* _EXERCISE GOAL_
Please rewrite the records below, swapping "GUI agent" for "screen assistant" everywhere it occurs and leaving everything else the same.

* _MATERIAL FOR THIS TASK_
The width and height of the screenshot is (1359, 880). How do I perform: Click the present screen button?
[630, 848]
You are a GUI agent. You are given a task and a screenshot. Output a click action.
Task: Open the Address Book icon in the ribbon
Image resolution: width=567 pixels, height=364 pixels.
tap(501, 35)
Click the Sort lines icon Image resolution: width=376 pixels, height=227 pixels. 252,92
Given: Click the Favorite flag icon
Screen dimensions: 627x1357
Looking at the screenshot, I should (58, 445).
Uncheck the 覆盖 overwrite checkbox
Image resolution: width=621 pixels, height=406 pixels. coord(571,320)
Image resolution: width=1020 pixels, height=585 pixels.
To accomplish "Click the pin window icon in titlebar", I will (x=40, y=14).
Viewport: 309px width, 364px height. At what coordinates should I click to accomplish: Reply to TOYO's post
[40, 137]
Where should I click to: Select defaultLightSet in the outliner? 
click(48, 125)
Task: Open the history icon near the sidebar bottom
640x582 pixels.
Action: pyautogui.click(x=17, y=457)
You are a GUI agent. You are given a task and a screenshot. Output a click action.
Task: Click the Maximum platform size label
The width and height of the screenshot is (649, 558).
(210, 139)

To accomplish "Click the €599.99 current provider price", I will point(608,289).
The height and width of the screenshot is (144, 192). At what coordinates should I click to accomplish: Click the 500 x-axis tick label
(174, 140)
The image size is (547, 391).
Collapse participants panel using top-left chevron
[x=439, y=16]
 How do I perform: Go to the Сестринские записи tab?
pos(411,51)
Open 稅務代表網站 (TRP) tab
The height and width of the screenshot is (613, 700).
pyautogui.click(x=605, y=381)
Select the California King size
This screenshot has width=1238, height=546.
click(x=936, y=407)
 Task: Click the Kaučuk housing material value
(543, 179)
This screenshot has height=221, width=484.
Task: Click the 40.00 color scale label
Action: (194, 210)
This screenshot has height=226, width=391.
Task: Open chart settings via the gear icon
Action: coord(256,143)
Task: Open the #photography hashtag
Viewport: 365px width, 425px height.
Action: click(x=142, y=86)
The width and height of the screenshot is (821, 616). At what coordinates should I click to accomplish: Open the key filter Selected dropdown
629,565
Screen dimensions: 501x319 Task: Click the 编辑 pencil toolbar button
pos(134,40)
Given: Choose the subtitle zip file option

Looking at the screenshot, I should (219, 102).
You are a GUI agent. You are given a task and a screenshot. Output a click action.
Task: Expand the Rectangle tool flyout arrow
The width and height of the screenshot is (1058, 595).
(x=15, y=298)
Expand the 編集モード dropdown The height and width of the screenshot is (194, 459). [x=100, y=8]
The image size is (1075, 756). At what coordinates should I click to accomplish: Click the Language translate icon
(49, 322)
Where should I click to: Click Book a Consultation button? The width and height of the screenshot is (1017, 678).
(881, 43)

* _PROBLEM SOLUTION_
The width and height of the screenshot is (1359, 880). How do I perform: Click the present screen button?
[630, 848]
You are a screen assistant. You are given a task and a screenshot. Output a click action.
Task: Open the Address Book icon in the ribbon
Image resolution: width=567 pixels, height=364 pixels.
tap(501, 35)
Click the Sort lines icon Image resolution: width=376 pixels, height=227 pixels. 252,92
Given: Click the Favorite flag icon
Screen dimensions: 627x1357
Looking at the screenshot, I should (58, 445).
Uncheck the 覆盖 overwrite checkbox
Image resolution: width=621 pixels, height=406 pixels. coord(571,320)
Image resolution: width=1020 pixels, height=585 pixels.
To accomplish "Click the pin window icon in titlebar", I will (x=40, y=14).
Viewport: 309px width, 364px height. At what coordinates should I click to accomplish: Reply to TOYO's post
[40, 137]
Where should I click to: Select defaultLightSet in the outliner? 
click(48, 125)
Task: Open the history icon near the sidebar bottom
640x582 pixels.
Action: pyautogui.click(x=17, y=457)
You are a screen assistant. You are given a task and a screenshot. Output a click action.
Task: Click the Maximum platform size label
The width and height of the screenshot is (649, 558).
(210, 139)

To accomplish "Click the €599.99 current provider price", I will point(608,289).
The height and width of the screenshot is (144, 192). At what coordinates should I click to accomplish: Click the 500 x-axis tick label
(174, 140)
The image size is (547, 391).
Collapse participants panel using top-left chevron
[x=439, y=16]
 How do I perform: Go to the Сестринские записи tab?
pos(411,51)
Open 稅務代表網站 (TRP) tab
The height and width of the screenshot is (613, 700).
pyautogui.click(x=605, y=381)
Select the California King size
This screenshot has width=1238, height=546.
click(x=936, y=407)
 Task: Click the Kaučuk housing material value
(543, 179)
This screenshot has height=221, width=484.
Task: Click the 40.00 color scale label
Action: (194, 210)
This screenshot has height=226, width=391.
Task: Open chart settings via the gear icon
Action: coord(256,143)
Task: Open the #photography hashtag
Viewport: 365px width, 425px height.
Action: click(x=142, y=86)
The width and height of the screenshot is (821, 616). At what coordinates should I click to accomplish: Open the key filter Selected dropdown
629,565
Screen dimensions: 501x319 Task: Click the 编辑 pencil toolbar button
pos(134,40)
Given: Choose the subtitle zip file option

Looking at the screenshot, I should (219, 102).
You are a screen assistant. You are given a task and a screenshot. Output a click action.
Task: Expand the Rectangle tool flyout arrow
The width and height of the screenshot is (1058, 595).
(x=15, y=298)
Expand the 編集モード dropdown The height and width of the screenshot is (194, 459). [x=100, y=8]
The image size is (1075, 756). At what coordinates should I click to accomplish: Click the Language translate icon
(49, 322)
Where should I click to: Click Book a Consultation button? The width and height of the screenshot is (1017, 678).
(881, 43)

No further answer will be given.